BEGIN The input

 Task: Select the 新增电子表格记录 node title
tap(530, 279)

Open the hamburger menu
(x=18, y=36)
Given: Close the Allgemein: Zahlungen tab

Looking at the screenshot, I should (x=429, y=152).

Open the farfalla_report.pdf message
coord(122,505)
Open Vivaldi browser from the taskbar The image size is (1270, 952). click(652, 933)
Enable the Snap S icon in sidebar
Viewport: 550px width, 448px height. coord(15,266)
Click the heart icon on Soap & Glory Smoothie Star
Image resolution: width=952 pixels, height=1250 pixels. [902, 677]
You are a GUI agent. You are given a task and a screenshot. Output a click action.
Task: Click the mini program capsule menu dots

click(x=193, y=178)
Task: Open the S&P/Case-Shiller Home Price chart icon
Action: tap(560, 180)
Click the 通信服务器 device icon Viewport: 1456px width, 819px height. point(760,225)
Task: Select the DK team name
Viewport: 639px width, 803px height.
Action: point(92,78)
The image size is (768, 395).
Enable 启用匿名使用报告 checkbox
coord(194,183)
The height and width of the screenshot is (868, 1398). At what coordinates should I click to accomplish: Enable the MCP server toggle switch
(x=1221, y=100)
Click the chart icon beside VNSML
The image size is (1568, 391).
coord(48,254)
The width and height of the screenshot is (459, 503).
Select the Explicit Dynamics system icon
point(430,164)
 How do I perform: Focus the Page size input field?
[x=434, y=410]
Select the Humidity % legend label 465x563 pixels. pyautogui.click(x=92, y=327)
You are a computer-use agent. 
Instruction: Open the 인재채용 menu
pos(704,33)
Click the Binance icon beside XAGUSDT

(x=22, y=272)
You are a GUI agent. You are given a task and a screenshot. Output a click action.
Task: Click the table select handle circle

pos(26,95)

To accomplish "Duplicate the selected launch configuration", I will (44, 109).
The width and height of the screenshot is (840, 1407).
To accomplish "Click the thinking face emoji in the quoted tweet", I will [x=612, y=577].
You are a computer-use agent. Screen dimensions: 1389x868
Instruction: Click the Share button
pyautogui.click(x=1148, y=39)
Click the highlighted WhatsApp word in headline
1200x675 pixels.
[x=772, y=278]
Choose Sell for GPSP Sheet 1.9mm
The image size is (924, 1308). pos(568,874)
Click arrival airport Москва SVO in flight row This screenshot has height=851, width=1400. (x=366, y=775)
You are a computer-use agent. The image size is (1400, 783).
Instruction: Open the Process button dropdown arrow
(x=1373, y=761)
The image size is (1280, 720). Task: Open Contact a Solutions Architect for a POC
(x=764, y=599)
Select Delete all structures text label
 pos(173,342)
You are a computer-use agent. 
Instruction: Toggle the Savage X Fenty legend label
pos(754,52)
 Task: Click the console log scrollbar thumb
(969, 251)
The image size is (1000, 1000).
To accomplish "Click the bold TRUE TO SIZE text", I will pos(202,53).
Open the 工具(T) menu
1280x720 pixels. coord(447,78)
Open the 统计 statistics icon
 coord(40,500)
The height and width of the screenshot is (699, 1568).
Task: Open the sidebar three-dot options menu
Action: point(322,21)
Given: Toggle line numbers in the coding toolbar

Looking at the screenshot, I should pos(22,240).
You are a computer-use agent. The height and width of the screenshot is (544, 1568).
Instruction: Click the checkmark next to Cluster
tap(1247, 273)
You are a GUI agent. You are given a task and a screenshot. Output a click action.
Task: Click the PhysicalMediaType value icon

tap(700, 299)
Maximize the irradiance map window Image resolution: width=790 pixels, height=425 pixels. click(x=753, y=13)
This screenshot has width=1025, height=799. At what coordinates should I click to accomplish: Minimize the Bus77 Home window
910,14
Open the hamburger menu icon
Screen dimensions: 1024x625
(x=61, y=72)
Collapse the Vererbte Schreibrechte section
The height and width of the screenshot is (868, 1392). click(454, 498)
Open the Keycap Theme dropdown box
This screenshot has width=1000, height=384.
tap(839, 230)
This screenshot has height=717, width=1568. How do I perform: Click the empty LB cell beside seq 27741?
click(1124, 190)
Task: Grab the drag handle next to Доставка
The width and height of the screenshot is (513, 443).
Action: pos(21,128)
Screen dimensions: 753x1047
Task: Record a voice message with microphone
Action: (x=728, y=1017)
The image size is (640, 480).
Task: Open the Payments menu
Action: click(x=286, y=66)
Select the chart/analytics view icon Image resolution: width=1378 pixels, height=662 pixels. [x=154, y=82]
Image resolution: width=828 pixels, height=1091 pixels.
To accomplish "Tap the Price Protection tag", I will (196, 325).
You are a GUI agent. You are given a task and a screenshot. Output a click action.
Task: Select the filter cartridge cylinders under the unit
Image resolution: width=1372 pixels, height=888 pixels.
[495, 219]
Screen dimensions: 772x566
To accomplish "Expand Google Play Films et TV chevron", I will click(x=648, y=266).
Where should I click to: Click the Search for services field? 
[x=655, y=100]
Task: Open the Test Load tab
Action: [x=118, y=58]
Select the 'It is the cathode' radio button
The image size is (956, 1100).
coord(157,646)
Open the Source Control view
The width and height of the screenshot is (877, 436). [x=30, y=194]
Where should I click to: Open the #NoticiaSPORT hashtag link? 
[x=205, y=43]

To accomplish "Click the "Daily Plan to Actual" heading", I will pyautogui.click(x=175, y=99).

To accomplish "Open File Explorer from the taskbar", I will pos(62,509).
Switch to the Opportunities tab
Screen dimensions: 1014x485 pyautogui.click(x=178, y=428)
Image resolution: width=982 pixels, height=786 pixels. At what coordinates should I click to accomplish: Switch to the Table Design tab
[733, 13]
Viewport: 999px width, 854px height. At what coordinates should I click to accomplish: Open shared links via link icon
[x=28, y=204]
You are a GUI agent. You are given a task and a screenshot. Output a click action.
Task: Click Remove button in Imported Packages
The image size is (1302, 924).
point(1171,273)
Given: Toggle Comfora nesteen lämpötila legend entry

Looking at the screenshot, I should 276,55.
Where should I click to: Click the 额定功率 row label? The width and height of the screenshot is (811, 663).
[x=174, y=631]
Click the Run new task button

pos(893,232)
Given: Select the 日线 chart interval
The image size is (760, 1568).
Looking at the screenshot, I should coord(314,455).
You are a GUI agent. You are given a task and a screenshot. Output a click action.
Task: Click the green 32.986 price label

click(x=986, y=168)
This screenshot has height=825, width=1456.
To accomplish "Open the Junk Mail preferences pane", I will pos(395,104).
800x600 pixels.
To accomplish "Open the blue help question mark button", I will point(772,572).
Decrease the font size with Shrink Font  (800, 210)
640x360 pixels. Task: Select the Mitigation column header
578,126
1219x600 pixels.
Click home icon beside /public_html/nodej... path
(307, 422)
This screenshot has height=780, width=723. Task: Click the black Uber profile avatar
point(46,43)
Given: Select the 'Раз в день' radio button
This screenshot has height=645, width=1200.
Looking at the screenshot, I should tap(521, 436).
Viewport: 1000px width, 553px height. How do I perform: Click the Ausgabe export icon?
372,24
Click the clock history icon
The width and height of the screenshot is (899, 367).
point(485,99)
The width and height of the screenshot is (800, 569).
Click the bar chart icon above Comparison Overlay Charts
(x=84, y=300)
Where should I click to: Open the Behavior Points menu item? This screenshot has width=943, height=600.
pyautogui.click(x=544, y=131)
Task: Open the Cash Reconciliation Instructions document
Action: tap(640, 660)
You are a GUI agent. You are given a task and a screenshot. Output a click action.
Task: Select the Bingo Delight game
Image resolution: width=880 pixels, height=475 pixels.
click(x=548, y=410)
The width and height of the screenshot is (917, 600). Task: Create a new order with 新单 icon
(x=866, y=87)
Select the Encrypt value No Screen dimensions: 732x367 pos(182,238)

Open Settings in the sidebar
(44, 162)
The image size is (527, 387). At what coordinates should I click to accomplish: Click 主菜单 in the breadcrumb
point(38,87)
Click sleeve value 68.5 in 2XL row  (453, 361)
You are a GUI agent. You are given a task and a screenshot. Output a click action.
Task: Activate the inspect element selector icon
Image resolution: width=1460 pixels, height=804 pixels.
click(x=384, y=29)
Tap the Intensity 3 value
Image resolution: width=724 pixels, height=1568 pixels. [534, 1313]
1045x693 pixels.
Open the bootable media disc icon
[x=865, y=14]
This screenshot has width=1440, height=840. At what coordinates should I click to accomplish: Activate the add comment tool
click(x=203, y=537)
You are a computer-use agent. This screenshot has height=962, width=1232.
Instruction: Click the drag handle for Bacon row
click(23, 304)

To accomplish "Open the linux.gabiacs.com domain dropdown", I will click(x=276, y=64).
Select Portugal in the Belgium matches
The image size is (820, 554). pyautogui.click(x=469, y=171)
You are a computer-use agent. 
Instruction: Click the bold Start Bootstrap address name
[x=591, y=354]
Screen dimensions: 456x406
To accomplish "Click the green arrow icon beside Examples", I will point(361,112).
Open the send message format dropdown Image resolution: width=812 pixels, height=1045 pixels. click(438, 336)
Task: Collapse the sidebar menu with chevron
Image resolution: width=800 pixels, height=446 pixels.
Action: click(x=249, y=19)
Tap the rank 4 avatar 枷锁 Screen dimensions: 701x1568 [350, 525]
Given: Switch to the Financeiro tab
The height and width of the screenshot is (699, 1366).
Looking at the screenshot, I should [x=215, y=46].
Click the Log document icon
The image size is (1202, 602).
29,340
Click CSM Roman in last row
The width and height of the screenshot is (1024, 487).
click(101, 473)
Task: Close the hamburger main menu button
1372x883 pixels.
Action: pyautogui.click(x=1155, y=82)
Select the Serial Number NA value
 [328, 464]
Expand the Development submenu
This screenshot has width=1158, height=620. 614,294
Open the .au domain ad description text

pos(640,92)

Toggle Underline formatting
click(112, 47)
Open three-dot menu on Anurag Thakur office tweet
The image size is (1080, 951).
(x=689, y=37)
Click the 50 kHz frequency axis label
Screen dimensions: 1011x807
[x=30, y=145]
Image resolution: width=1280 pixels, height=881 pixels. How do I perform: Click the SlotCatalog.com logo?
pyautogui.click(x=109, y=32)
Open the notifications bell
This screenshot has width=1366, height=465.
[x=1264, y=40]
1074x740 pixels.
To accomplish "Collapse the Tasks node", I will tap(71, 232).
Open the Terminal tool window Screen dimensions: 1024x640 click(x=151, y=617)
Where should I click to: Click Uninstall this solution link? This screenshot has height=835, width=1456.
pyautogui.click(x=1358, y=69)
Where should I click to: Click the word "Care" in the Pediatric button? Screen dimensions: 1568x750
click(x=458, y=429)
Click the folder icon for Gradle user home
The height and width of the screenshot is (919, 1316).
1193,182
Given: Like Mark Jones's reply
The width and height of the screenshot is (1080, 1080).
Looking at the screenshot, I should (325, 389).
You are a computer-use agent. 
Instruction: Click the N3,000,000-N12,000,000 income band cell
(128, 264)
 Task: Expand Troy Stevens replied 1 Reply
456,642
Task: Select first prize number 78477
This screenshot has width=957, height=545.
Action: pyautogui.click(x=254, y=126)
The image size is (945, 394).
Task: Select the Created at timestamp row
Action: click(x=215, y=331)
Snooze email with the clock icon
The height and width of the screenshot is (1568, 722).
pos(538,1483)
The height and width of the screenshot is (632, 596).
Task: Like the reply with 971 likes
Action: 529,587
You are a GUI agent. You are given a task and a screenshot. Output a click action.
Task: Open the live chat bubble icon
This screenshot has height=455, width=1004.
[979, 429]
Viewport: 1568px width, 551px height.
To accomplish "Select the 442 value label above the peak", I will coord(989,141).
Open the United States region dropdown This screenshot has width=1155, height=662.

END The input

■ **Task prompt**: Which lines above run from the one containing "Click the chart icon beside VNSML" to the one containing "You are a computer-use agent. Screen"? Give them again exactly, both ends included.

■ **Solution for this problem**:
Click the chart icon beside VNSML
The image size is (1568, 391).
coord(48,254)
The width and height of the screenshot is (459, 503).
Select the Explicit Dynamics system icon
point(430,164)
 How do I perform: Focus the Page size input field?
[x=434, y=410]
Select the Humidity % legend label 465x563 pixels. pyautogui.click(x=92, y=327)
You are a computer-use agent. 
Instruction: Open the 인재채용 menu
pos(704,33)
Click the Binance icon beside XAGUSDT

(x=22, y=272)
You are a GUI agent. You are given a task and a screenshot. Output a click action.
Task: Click the table select handle circle

pos(26,95)

To accomplish "Duplicate the selected launch configuration", I will (44, 109).
The width and height of the screenshot is (840, 1407).
To accomplish "Click the thinking face emoji in the quoted tweet", I will [x=612, y=577].
You are a computer-use agent. Screen dimensions: 1389x868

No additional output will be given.